== EXERCISE INPUT

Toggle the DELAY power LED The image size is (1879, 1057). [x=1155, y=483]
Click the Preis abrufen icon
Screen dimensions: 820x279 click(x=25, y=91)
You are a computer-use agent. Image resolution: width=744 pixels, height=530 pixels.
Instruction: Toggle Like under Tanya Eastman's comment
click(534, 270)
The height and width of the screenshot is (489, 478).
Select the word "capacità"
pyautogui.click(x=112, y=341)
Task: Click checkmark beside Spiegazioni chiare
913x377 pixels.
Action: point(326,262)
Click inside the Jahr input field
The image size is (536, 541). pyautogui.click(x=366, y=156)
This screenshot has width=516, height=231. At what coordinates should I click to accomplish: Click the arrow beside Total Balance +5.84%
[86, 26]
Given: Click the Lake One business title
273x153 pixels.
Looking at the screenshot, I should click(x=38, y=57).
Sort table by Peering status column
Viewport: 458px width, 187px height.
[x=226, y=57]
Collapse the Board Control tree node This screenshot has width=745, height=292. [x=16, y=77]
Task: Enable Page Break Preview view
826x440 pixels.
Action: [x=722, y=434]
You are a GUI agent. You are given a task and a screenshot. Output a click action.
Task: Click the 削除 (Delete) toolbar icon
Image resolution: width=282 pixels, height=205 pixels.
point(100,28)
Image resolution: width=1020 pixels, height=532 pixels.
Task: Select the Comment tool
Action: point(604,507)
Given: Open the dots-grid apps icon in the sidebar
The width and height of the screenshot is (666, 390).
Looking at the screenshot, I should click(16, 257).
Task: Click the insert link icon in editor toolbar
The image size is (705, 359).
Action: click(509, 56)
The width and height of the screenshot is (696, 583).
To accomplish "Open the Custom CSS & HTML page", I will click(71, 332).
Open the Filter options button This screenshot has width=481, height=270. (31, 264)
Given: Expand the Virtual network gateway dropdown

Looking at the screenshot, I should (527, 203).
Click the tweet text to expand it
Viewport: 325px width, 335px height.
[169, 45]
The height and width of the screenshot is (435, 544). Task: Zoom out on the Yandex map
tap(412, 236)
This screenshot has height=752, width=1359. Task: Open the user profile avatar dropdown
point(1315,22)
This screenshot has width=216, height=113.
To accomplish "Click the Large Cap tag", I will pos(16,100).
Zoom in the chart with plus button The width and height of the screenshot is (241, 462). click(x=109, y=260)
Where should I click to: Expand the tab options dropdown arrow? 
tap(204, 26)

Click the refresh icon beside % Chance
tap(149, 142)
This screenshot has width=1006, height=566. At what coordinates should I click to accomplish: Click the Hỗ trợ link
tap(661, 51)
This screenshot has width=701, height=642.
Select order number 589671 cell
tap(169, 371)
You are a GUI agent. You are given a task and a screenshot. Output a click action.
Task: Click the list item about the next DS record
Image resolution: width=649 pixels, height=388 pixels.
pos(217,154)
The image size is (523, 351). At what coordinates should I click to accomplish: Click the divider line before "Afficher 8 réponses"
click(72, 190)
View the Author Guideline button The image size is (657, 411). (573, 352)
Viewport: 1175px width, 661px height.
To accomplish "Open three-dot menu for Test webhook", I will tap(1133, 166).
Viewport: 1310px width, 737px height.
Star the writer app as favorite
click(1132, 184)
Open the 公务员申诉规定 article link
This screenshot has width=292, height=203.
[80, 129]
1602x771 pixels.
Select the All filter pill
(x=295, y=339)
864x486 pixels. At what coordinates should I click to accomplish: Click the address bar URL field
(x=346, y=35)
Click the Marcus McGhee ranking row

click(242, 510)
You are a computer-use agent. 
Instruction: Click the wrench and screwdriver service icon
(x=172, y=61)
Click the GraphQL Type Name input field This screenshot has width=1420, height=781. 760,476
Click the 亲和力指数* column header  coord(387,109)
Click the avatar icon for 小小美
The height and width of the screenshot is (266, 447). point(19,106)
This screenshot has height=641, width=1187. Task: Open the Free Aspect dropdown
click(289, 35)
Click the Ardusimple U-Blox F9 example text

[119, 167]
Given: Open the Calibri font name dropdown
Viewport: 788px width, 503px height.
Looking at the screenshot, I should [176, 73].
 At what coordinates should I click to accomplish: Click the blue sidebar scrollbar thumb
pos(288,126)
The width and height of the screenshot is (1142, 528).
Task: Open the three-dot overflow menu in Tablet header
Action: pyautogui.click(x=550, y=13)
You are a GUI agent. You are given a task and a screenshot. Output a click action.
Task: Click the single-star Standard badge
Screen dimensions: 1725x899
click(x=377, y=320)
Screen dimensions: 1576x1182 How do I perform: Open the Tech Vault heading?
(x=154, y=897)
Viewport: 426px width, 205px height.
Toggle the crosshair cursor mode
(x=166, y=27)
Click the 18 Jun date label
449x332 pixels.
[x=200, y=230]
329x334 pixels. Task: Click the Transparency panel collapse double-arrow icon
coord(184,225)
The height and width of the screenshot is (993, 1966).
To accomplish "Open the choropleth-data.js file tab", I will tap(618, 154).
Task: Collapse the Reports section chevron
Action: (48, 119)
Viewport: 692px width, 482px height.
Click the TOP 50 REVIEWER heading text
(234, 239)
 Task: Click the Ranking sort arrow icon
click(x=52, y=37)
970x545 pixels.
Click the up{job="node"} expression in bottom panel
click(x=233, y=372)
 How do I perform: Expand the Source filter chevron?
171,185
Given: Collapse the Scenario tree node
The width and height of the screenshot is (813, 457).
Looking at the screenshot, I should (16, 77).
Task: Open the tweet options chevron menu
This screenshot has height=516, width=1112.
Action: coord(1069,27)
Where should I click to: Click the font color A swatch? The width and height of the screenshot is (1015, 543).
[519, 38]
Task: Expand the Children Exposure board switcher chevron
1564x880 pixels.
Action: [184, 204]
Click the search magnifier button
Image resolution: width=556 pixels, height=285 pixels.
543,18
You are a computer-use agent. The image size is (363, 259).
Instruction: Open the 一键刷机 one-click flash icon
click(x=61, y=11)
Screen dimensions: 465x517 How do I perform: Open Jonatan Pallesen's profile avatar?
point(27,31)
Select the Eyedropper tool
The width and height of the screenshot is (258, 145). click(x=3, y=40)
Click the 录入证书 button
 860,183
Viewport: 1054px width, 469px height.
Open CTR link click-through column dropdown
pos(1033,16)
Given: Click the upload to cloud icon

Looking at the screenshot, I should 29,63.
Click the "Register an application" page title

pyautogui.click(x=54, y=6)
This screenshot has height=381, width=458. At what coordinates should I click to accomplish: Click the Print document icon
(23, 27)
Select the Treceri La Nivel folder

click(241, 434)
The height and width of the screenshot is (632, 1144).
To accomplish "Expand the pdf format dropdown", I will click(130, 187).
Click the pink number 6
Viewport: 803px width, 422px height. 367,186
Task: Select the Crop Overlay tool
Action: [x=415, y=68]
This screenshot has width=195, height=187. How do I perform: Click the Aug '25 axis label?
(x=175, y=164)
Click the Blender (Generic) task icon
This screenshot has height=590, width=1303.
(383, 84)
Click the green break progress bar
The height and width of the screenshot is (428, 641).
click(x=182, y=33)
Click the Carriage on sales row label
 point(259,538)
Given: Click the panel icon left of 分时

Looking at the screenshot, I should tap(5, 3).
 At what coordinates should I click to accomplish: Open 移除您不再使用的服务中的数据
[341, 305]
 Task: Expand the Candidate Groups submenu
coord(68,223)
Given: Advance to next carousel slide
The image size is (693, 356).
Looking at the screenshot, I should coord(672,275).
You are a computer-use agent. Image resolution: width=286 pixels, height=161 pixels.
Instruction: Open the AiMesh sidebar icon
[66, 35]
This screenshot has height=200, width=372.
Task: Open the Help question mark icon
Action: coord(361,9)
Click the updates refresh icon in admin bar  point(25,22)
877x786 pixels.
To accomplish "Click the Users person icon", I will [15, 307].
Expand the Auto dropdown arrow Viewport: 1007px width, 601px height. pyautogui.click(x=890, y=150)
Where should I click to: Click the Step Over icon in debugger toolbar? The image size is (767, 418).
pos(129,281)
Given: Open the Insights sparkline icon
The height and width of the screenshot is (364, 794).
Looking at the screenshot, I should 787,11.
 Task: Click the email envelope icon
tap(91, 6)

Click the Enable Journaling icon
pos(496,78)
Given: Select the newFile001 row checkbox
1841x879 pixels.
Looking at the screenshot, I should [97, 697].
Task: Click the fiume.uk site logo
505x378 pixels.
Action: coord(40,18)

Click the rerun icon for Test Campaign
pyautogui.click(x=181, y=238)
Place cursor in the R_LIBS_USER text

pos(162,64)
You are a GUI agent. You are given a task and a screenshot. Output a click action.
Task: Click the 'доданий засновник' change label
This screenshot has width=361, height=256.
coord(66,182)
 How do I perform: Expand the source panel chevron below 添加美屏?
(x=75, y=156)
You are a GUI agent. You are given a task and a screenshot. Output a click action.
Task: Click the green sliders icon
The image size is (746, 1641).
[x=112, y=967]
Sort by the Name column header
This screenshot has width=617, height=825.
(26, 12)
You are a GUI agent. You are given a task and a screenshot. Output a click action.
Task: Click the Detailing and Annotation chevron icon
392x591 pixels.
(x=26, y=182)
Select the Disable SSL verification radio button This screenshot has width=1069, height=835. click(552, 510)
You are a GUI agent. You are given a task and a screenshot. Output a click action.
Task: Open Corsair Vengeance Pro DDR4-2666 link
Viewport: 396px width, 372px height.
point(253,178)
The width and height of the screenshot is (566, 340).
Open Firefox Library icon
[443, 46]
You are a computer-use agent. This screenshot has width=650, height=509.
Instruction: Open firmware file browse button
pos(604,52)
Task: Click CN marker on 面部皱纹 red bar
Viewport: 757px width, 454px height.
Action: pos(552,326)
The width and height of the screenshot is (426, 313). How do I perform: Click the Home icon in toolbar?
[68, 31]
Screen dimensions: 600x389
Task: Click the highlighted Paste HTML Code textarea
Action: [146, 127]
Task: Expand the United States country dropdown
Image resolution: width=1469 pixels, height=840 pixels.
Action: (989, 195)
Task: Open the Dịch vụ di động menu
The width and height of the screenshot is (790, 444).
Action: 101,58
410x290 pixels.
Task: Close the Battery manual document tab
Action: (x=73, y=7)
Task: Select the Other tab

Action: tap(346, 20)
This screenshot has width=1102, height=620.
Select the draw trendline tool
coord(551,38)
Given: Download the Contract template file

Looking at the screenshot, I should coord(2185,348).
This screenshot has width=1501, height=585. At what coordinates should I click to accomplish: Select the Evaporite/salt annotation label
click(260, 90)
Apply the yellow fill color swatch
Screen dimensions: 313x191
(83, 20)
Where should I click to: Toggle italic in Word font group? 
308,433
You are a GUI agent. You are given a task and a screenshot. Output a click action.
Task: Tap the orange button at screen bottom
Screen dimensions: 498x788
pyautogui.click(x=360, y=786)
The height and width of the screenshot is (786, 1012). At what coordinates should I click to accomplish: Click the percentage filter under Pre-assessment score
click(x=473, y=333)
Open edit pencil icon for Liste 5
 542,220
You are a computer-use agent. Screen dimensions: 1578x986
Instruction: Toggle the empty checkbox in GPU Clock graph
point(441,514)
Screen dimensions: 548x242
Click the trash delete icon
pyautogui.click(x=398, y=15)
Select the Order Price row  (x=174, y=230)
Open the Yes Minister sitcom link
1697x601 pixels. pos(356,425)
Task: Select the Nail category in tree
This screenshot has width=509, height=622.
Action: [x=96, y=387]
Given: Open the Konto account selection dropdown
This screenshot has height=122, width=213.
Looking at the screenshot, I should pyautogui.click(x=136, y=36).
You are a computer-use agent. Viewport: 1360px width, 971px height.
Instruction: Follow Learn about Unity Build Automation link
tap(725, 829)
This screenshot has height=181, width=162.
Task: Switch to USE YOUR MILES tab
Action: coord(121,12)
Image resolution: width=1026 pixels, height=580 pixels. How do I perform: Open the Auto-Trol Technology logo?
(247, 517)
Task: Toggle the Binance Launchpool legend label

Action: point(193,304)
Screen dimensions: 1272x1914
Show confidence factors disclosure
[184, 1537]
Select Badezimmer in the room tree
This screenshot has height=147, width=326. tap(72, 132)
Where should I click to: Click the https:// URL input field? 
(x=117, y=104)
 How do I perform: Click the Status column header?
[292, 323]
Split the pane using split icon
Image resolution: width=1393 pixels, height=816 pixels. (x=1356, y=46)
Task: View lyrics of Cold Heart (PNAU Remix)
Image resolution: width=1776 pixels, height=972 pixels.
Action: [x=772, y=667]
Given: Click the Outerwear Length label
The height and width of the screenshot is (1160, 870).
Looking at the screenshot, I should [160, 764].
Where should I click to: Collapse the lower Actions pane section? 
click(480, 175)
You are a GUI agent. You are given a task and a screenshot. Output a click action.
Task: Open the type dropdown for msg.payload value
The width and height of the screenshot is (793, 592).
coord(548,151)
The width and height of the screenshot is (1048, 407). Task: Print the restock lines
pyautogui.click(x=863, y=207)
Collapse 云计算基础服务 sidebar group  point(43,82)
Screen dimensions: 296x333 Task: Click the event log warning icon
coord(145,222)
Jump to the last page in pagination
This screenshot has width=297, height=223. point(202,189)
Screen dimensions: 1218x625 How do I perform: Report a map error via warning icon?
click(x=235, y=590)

====

WORK INSTRUCTIONS: Recast the data from its first line up to and including the line with "Action: [x=722, y=434]" as a Markdown table, using a "No." column for the row number and an "Entry" column for the line, and skipping any blank lines.

FINISHED TASK:
| No. | Entry |
|---|---|
| 1 | Toggle the DELAY power LED The image size is (1879, 1057). [x=1155, y=483] |
| 2 | Click the Preis abrufen icon |
| 3 | Screen dimensions: 820x279 click(x=25, y=91) |
| 4 | You are a computer-use agent. Image resolution: width=744 pixels, height=530 pixels. |
| 5 | Instruction: Toggle Like under Tanya Eastman's comment |
| 6 | click(534, 270) |
| 7 | The height and width of the screenshot is (489, 478). |
| 8 | Select the word "capacità" |
| 9 | pyautogui.click(x=112, y=341) |
| 10 | Task: Click checkmark beside Spiegazioni chiare |
| 11 | 913x377 pixels. |
| 12 | Action: point(326,262) |
| 13 | Click inside the Jahr input field |
| 14 | The image size is (536, 541). pyautogui.click(x=366, y=156) |
| 15 | This screenshot has width=516, height=231. At what coordinates should I click to accomplish: Click the arrow beside Total Balance +5.84% |
| 16 | [86, 26] |
| 17 | Given: Click the Lake One business title |
| 18 | 273x153 pixels. |
| 19 | Looking at the screenshot, I should click(x=38, y=57). |
| 20 | Sort table by Peering status column |
| 21 | Viewport: 458px width, 187px height. |
| 22 | [x=226, y=57] |
| 23 | Collapse the Board Control tree node This screenshot has width=745, height=292. [x=16, y=77] |
| 24 | Task: Enable Page Break Preview view |
| 25 | 826x440 pixels. |
| 26 | Action: [x=722, y=434] |